Why kubectl Hangs for 30 Seconds on VPN (IPv6 + EKS Explained)
We first noticed this on an on-prem cluster after a VPN configuration change. kubectl get pods, which had been instant for months, suddenly took 27 seconds. Every command, every time, but only on VPN.
$ time kubectl get pods
NAME READY STATUS RESTARTS AGE
api-server-6d4f7b8c-x2k9 1/1 Running 0 3d
worker-84c7d6f5b-tm4p 1/1 Running 0 3d
real 0m27.350s
Same cluster, same kubeconfig, no VPN: instant. We blamed DNS for a while. Then the VPN provider.
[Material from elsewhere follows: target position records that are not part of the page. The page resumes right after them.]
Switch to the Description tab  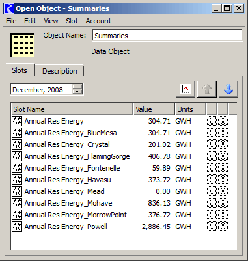point(60,71)
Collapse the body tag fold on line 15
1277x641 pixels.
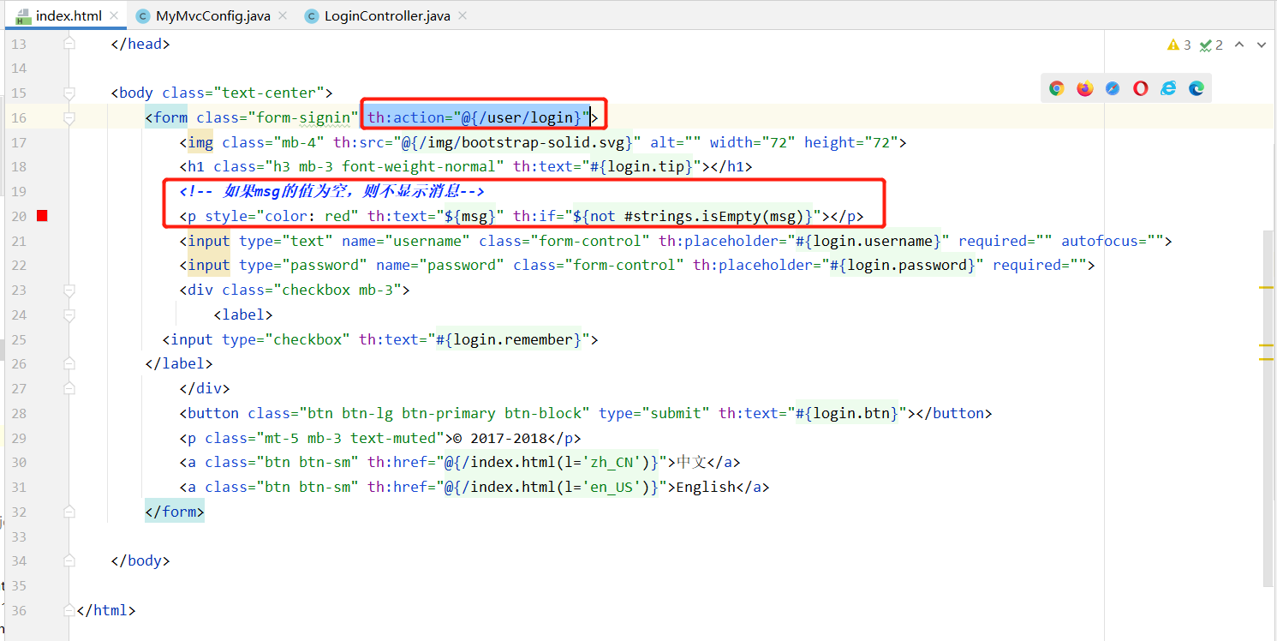pos(69,93)
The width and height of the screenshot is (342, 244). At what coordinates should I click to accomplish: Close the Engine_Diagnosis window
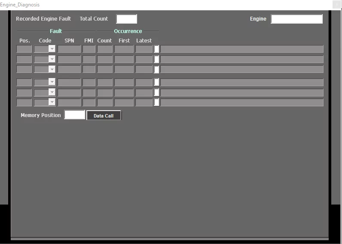tap(336, 4)

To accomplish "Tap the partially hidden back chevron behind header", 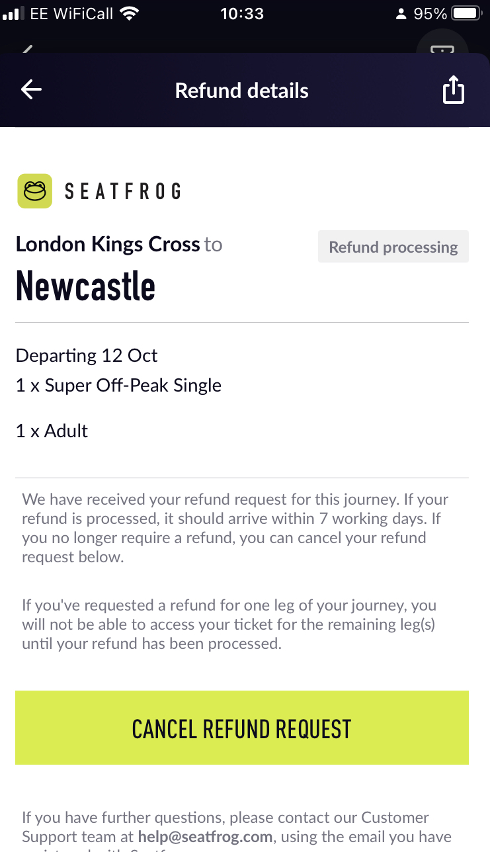I will 28,48.
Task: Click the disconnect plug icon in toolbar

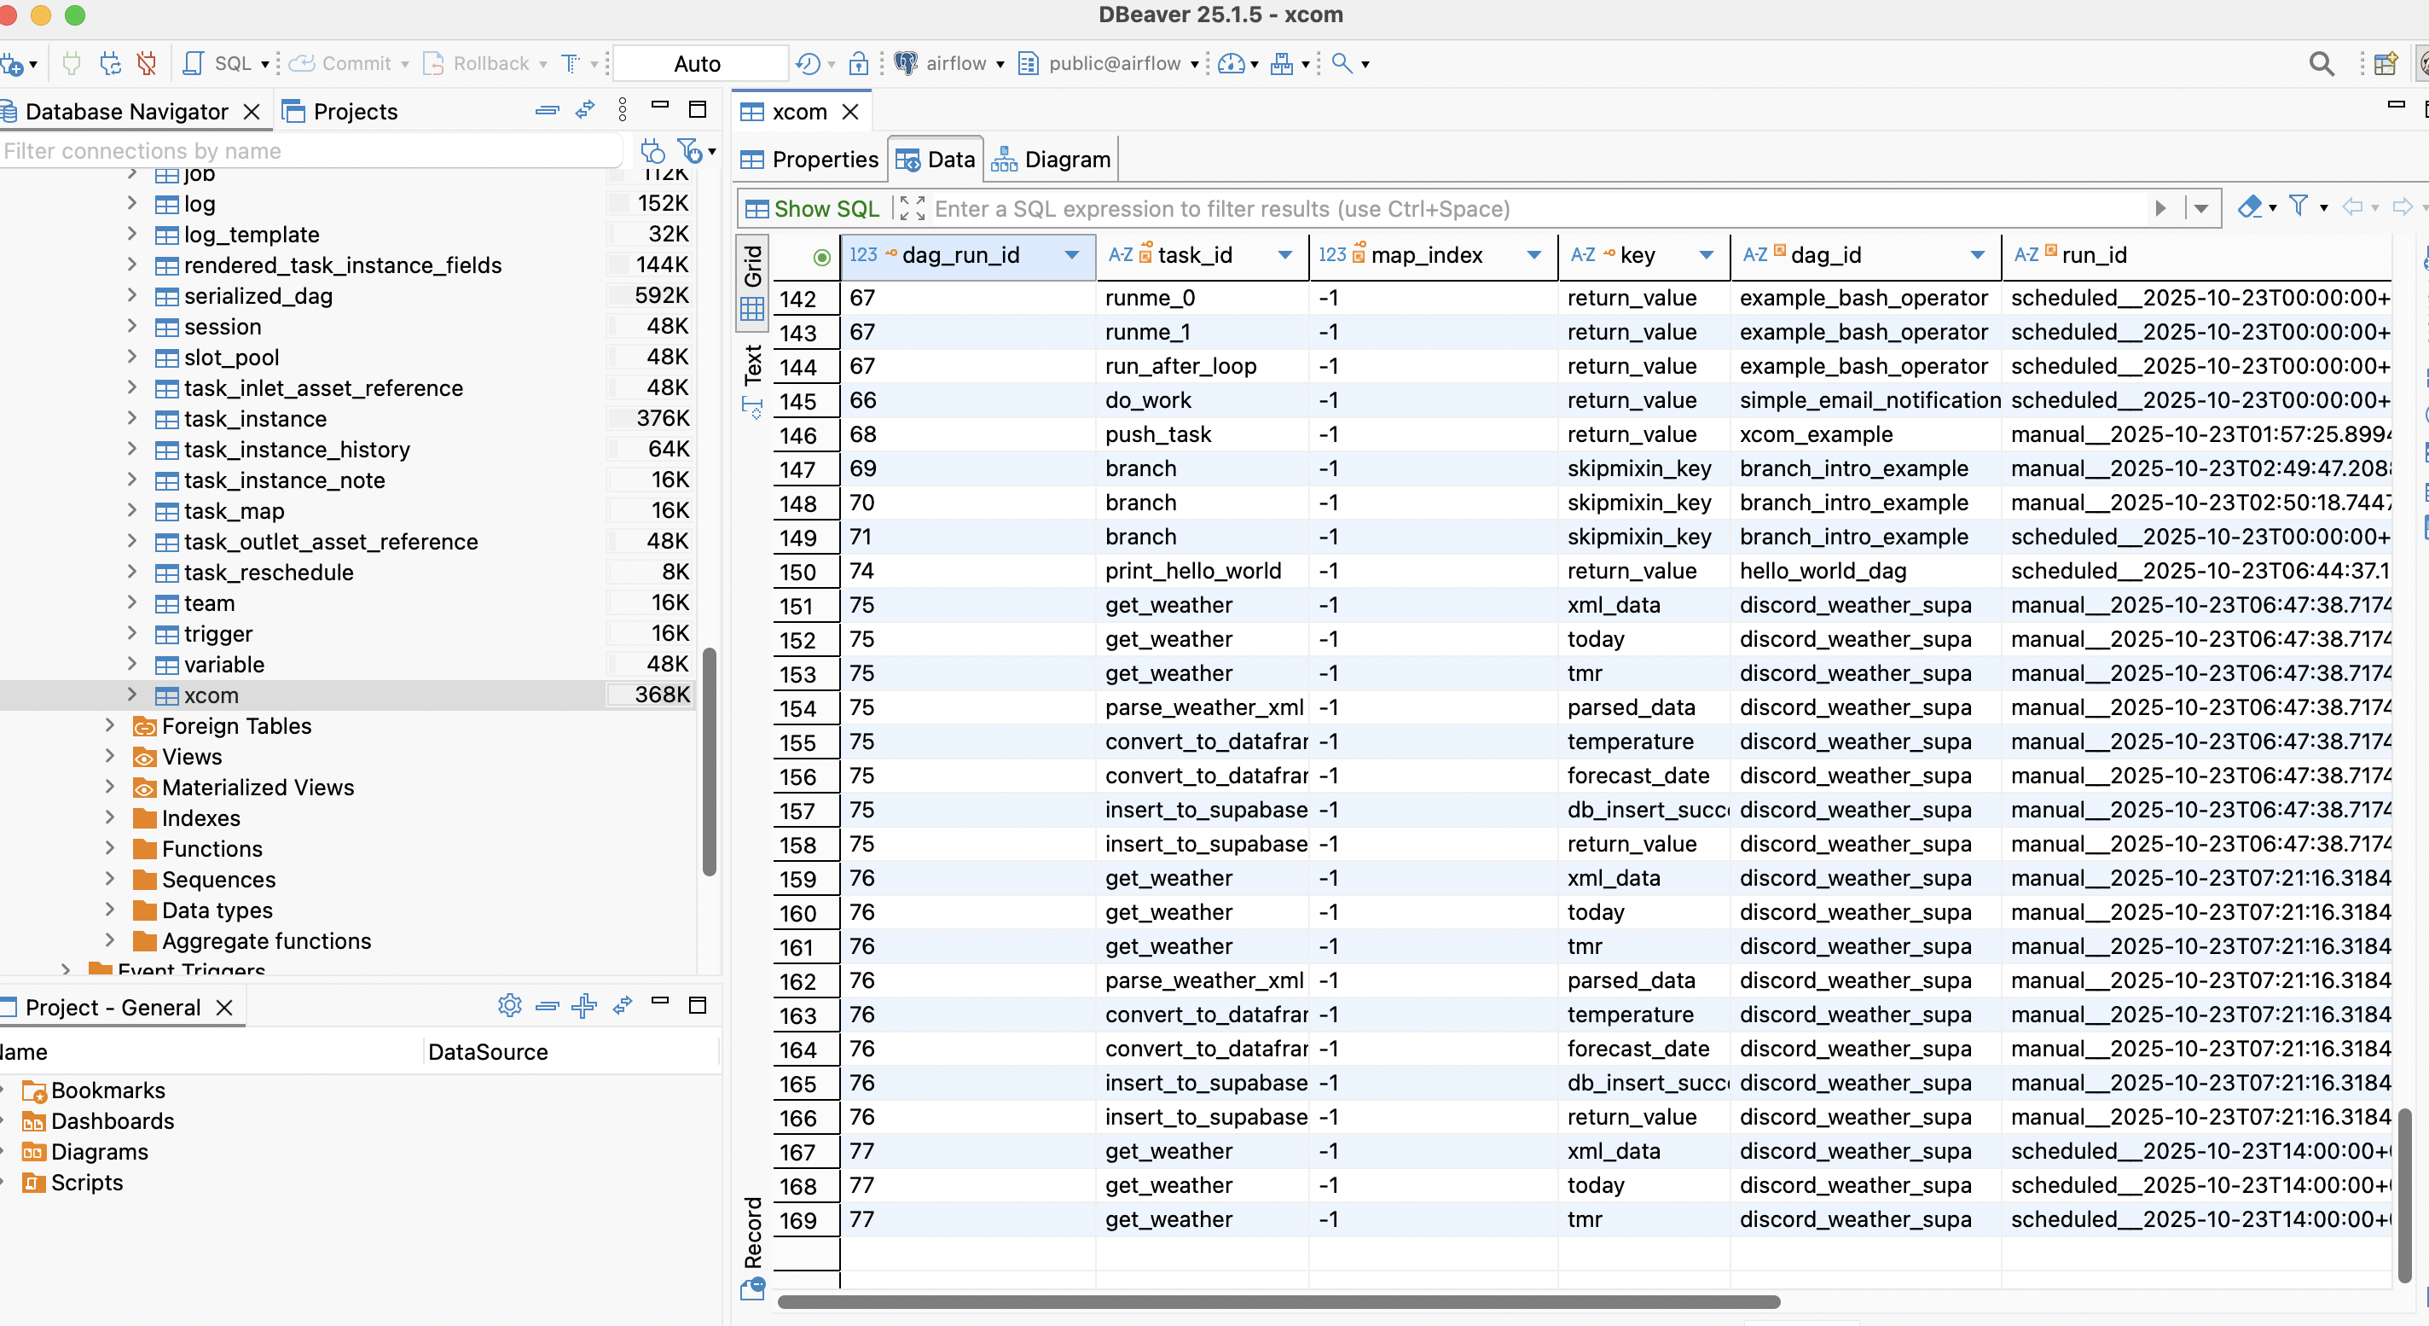Action: [x=146, y=63]
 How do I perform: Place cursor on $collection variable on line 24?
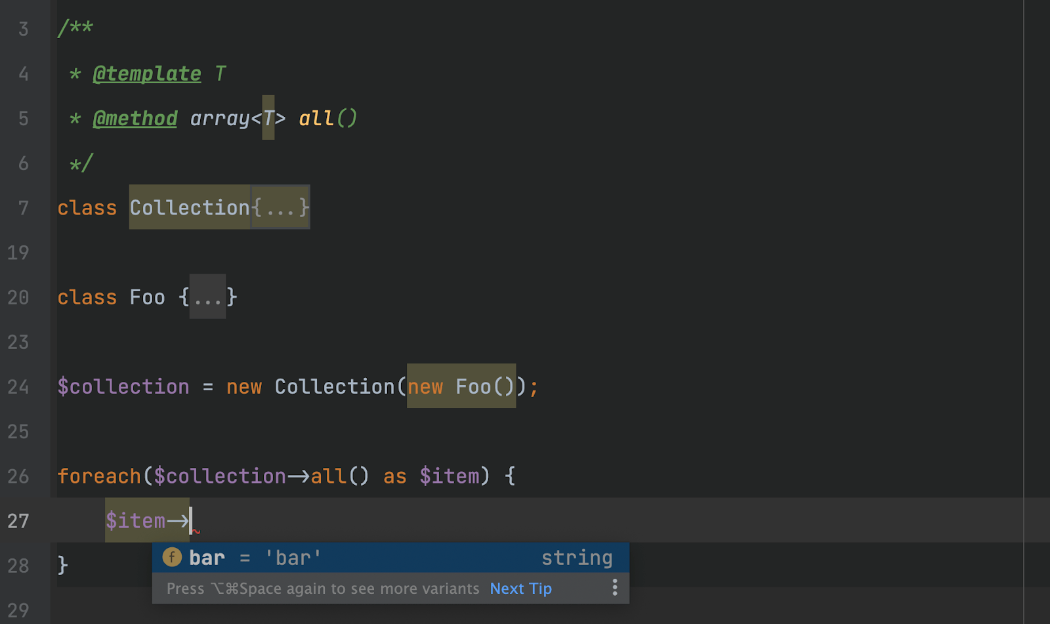[123, 386]
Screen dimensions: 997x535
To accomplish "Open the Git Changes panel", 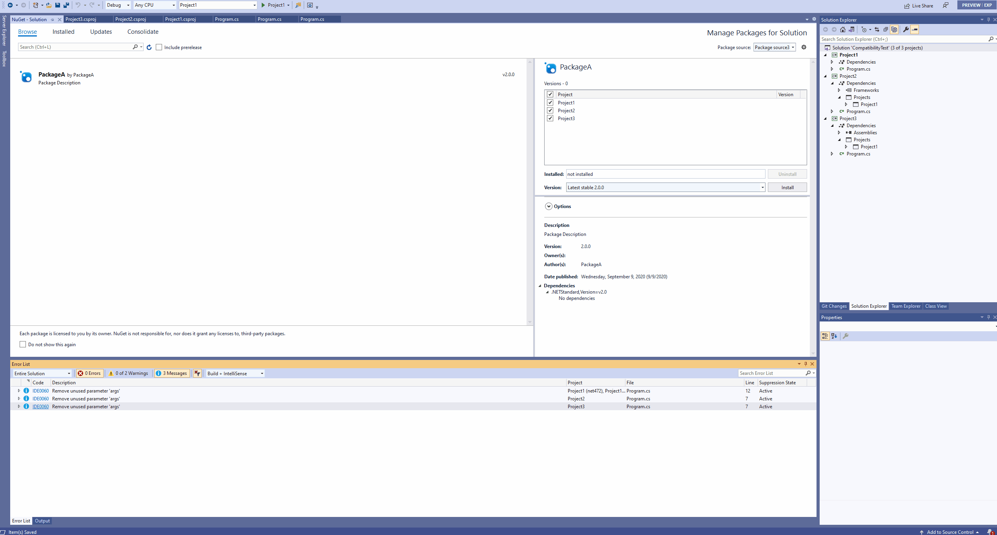I will coord(834,306).
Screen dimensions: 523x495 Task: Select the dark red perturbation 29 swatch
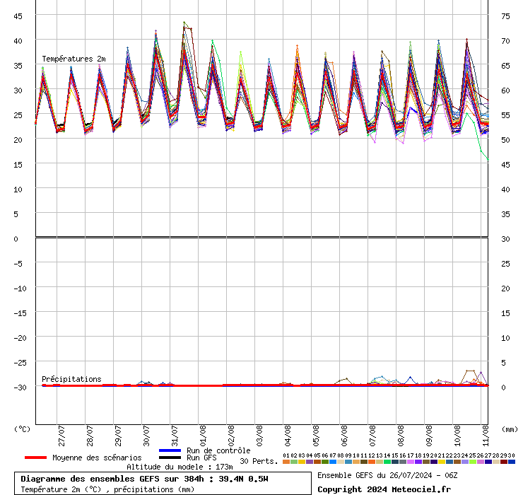coord(504,462)
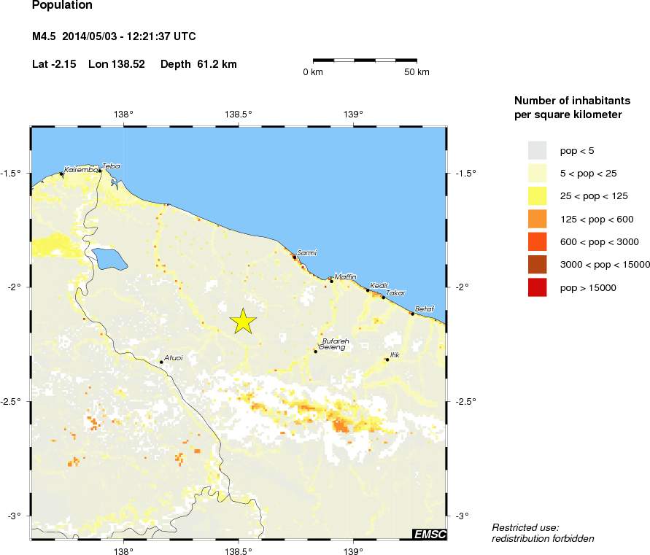Viewport: 650px width, 555px height.
Task: Click the Teba town marker
Action: pyautogui.click(x=100, y=171)
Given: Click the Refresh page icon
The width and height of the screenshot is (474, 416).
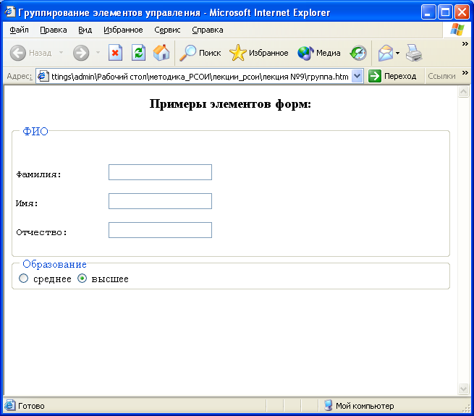Looking at the screenshot, I should coord(138,53).
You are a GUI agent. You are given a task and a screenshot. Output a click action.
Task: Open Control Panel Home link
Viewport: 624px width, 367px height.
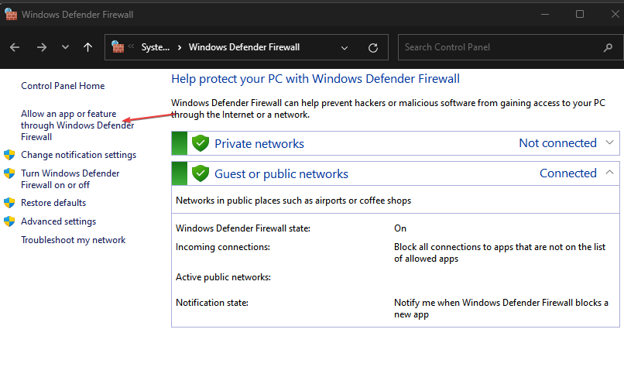63,86
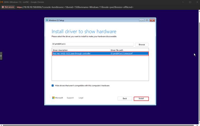
Task: Maximize the Windows 11 Setup dialog
Action: click(x=147, y=20)
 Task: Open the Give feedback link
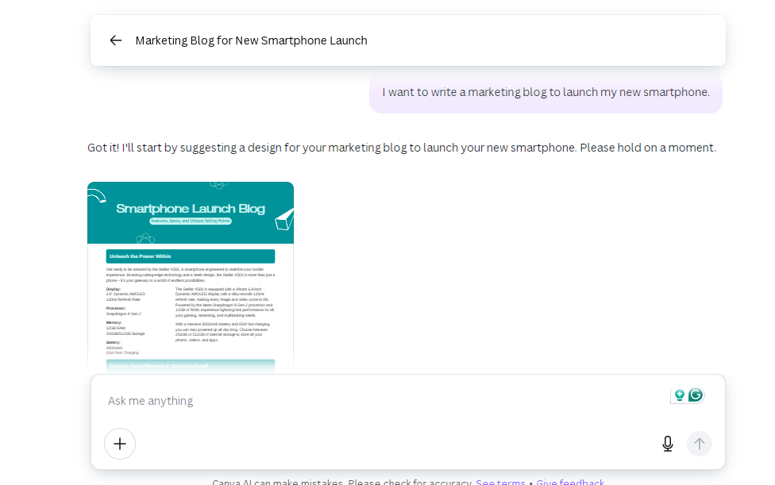tap(570, 482)
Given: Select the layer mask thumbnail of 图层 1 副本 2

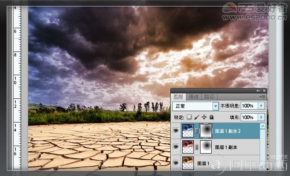Looking at the screenshot, I should 206,131.
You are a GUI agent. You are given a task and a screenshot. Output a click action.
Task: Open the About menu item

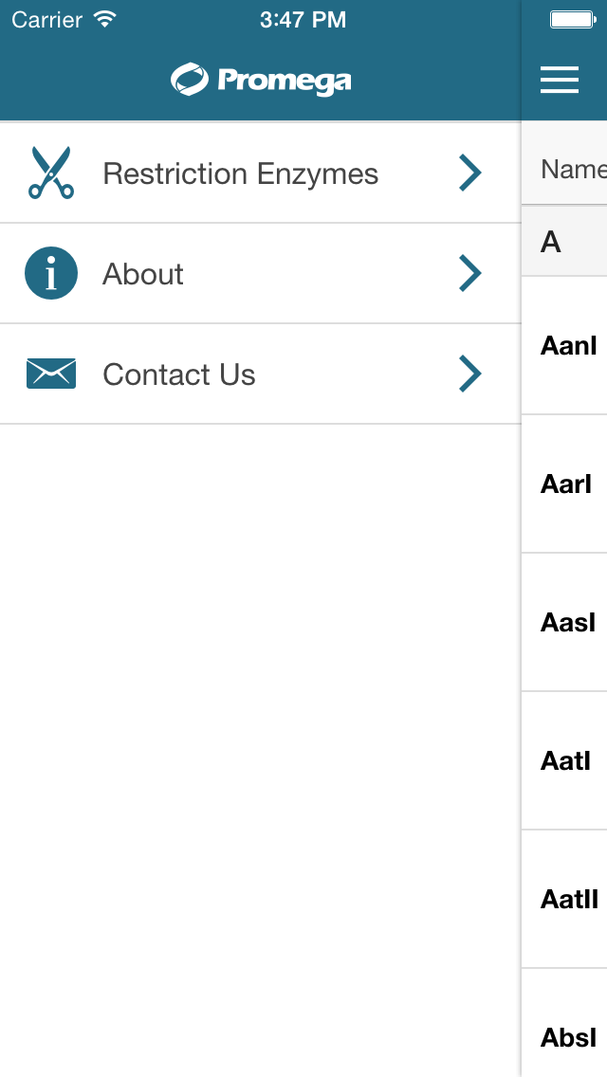pos(261,273)
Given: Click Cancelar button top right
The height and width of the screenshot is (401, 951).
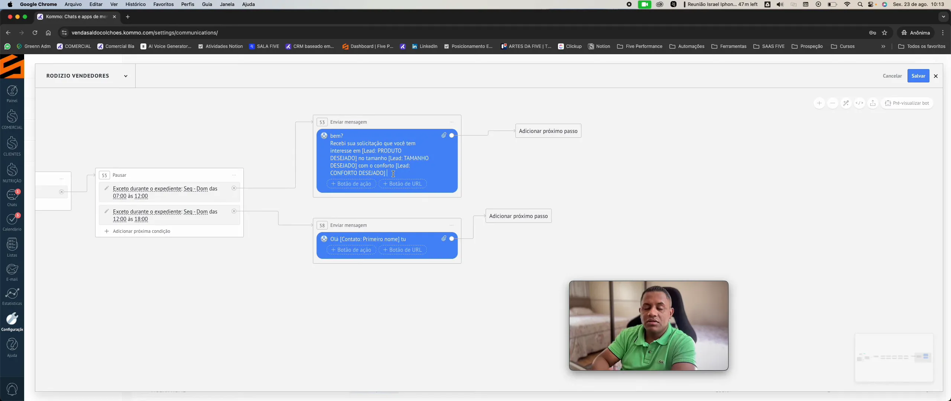Looking at the screenshot, I should (x=893, y=76).
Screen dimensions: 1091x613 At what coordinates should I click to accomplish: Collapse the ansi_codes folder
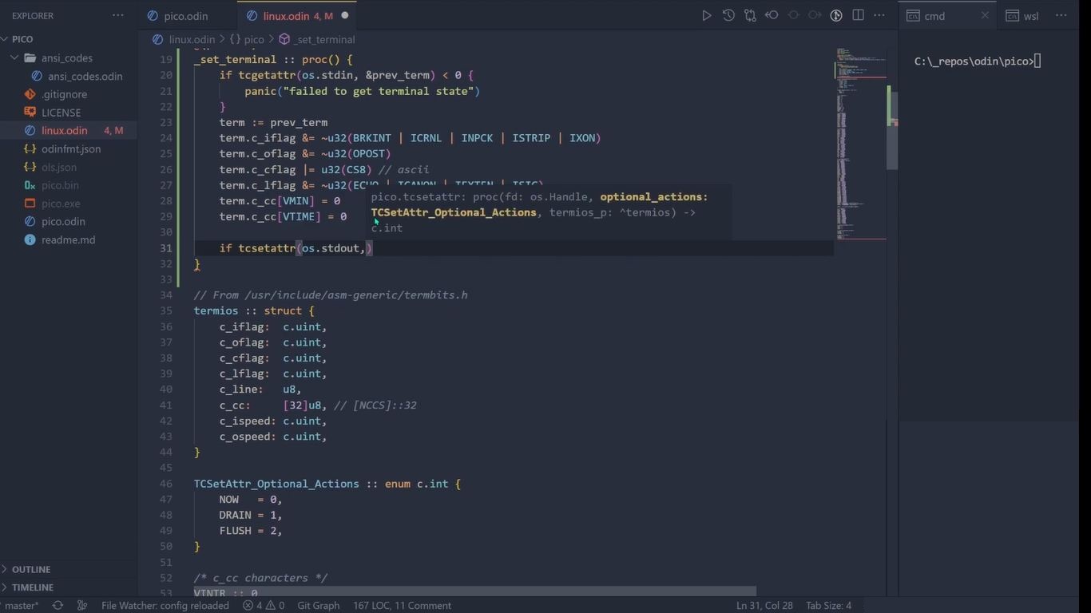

Turns out the problem was much simpler, and it affects EKS, GKE, AKS, and on-prem dual-stack clusters equally.
It's a TCP Timeout on a Dead IPv6 Path
Most Kubernetes API endpoints on dual-stack clusters publish both A (IPv4) and AAAA (IPv6) DNS records. When your system resolves the endpoint hostname, it gets both addresses and, per RFC 6724 address selection, typically prefers IPv6.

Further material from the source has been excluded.